Today is day 3 of my new leaf life sans snoozing. I can confidently say this now as I type, but when my silent watch alarm was gently nudging my wrist this morning at 04h30, there was a moment, a gap, when I wasn’t so sure.
This morning I had to invoke Mel Robbin’s 5 Second Rule as I lay there in that gap. The middle space – the pause – before deciding, doing. It’s the space between falling back or moving forward. Falling back to sleep, slipping back into old ways, or getting up and getting on with my routine I crave.
Falling backward is easy. There is no effort required to choose the easy, comfortable way. And my bed is so comfortable. Isn’t that why we say “falling” back into old habits or “slipping” and letting things “slide”. Falling, slipping, and sliding requires no effort on your part. It’s effortless and implies a lack of accountability. No one falls or slips on purpose?
Moving forward requires effort. Deliberate actions. Thought. Decision making. You don’t involuntarily move. You choose to move. And you are either moving towards a goal or moving away from it. The Slight Edge Principle is a book I refer to often.
Simple productive actions, repeated consistently over time. That, in a nutshell, is the slight edge.
Jeff Olson, The Slight Edge Principle
That gap between doing or not doing something is where the magic happens. But it’s fleeting. According to Mel Robins, it’s 5 seconds, and to quote her, here’s why.
“The 5-second rule is simple. If you have an instinct to act on a goal, you must physically move within 5 seconds or your brain will kill it. …. Hesitation is the kiss of death. You might hesitate for a just nanosecond, but that’s all it takes. That one small hesitation triggers a mental system that’s designed to stop you. And it happens in less than—you guessed it—five seconds.”

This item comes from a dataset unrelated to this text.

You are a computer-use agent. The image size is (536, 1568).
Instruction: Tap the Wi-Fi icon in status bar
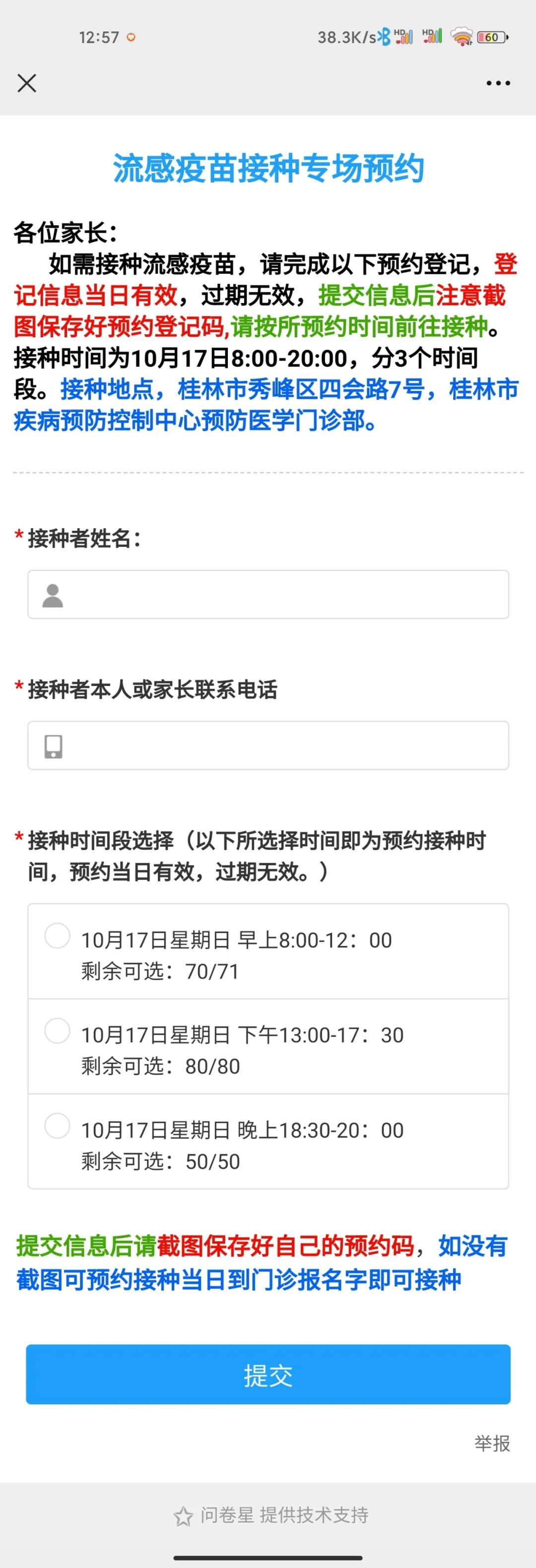coord(462,37)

Mel Robins, The 5 Second Rule
The gap is where the little things are that seem insignificant on its own. But those little things are what will move you forward or backwards. To snooze or not to snooze? To gym or not to gym. To eat the entire box of McVities Dark Chocolate Digestive biscuits in one afternoon or not? Before you know it one snooze sesh becomes 3 months. But the reverse is also true, one gym sesh could become 3 months of consistent working out.
The things you do every single day, the things that don’t look dramatic, that don’t even look like they matter, do matter. That they not only make a difference — they make all the difference.
Jeff Olson, The Slight Edge Principle
So, mind the gap. It may be 5 seconds but it’s significant.